You need €15k to buy a car. That should also double as your emergency fund.

When you have bought the car, you could build up a cash fund of about €5k and that would be enough.

I can't stress enough the benefit of paying down a very expensive mortgage.

If you lose your job and you then have a house without a mortgage or with a very low mortgage, you will survive.

If you lose your job and you have a big mortgage you will be under real pressure.



Frequent Poster
Pension for our future (maybe look at another property through my company

In this regard, you have an advantage being in the industry, you should certainly give it some thought. Whether you should keep this separate to the company or not, its something you really need to weight up the pros and cons to it.
I would regard my self as a low risk taker as I seen what happened in the financial crash to people around me in the construction sector
You cant look to be financially independent within in a shorter time frame without exposing yourself to some element of risk.

Again here, you have the advantage, self employed in a much needed growing industry, Low mortgage to property value, in the prime of your working life, combined earnings the guts of €60k

I agree paying down a Mortgage trumps paying into a pension, but as were all different, and if like me, know nothing about investments or stock portfolios etc, then unless you have this knowledge, or, are associated with someone of this profession, I would not dismiss an investment property.

You are in the game, you have contacts in the field.

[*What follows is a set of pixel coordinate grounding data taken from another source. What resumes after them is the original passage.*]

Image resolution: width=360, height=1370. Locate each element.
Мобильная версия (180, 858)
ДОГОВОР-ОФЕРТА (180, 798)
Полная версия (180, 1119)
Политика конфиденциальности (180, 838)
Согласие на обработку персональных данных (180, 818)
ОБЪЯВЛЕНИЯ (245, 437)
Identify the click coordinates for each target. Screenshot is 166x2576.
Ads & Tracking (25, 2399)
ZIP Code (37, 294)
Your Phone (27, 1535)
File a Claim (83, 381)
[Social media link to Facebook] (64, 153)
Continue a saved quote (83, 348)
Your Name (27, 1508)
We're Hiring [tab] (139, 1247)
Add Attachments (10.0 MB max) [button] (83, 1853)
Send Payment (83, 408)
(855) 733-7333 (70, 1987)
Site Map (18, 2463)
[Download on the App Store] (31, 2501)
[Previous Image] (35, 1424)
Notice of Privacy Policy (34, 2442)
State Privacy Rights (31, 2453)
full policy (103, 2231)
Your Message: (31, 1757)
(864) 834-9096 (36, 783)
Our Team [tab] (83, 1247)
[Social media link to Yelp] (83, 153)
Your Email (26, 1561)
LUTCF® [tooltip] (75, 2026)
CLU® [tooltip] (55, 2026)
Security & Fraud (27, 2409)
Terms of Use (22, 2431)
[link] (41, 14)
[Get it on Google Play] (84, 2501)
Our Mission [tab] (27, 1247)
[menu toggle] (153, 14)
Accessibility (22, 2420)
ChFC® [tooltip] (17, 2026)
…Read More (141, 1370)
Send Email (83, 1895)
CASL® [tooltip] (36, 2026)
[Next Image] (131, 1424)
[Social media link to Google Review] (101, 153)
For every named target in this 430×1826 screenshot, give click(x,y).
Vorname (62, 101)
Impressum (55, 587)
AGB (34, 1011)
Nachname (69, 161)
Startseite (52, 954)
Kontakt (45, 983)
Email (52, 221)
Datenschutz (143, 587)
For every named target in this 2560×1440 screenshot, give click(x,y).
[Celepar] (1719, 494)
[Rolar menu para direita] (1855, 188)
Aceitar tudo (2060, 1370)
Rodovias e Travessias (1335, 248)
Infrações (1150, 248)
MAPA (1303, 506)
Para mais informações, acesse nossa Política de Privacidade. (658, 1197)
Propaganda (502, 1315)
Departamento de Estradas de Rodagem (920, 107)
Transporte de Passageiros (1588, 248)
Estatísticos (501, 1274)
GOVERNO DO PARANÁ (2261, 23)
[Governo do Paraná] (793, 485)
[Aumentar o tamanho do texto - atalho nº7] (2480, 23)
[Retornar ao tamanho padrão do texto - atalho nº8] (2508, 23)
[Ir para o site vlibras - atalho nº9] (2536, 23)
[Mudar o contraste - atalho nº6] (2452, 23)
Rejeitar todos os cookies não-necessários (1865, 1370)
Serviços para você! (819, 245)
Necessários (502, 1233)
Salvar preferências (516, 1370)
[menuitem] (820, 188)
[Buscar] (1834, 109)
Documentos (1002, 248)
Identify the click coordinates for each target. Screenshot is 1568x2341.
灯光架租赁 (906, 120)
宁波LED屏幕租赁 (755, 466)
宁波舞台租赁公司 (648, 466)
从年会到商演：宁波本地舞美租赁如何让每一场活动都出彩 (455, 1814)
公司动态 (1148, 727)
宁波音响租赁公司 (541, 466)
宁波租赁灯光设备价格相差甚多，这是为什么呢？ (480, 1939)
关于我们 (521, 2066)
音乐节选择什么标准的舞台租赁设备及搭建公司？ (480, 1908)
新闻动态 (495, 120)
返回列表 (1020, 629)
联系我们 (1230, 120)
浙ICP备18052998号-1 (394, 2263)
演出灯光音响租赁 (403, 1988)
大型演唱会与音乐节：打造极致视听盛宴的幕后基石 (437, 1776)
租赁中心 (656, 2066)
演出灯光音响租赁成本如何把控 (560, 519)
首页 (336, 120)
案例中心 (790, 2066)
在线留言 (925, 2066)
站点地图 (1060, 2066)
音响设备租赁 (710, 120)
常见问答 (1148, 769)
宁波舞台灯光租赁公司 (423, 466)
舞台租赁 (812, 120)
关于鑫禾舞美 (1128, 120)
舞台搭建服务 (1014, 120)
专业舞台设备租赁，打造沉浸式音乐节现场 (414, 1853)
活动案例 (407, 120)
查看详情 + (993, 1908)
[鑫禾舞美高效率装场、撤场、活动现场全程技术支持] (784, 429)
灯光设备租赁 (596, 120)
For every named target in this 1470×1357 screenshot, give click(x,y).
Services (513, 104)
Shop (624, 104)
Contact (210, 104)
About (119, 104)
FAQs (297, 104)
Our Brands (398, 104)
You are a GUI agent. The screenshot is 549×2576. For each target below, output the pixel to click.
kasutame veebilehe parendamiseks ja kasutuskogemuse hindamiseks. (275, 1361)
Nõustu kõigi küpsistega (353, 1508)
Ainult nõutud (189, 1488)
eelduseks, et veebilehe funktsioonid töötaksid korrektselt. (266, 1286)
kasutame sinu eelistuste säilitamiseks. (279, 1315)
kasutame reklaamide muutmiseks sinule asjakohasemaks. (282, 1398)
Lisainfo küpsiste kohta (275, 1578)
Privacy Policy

I would be looking for a Do`er upper type of property.

Reason for this thought.

Youngest is 7. In 10/11 years college starts. This would be my investment time frame. Having a property with the majority of the loan paid off capitalizing on the financial/work situation you are in today.

New car will probably be at some stage this year ie spend twenty ,

This bit, I dont really get in that your trying to build a strong future, yet are prepared to sink hard earned cash into the fastest depreciating asset out there.

To me its one or the other. If your serious about building a strong future in a "kind of unpredictable industry", then there are plenty of €10k vehicles out there, with the other €10k chipped off a mortgage..


Registered User
You're young and in a good position.

Buying an investment property is probably a bad idea.
It would take all of your savings for the deposit and even if rental income covered the mortgage you would just be treading water for the next 20 plus years until it's paid off.
The stock market would give you more control and liquidity for your disposable cash while your children are young.
Paying down your mortgage before your kids hit college ,whether by lump sum or regular over payments should be aimed for.
The choosing of the replacement car will actually help you look deeper into what you want against what you really need.

Brendan Burgess

I understand LS's reasons for recommending a property in that Denis's skills means that he can add value.

But it's just too risky. Bad things tend to happen at the same time. His business goes quiet and his income falls just as rents fall and the tenant can't afford or won't pay the rent.

While paying down the mortgage is a guaranteed 3% , tax-free and risk-free return, if he does not want to do this, then equities is the way to go. If he needs his rainyday fund, he can cash the shares in part or in whole. If he has a property with a tenant, he must sell the lot or none at all.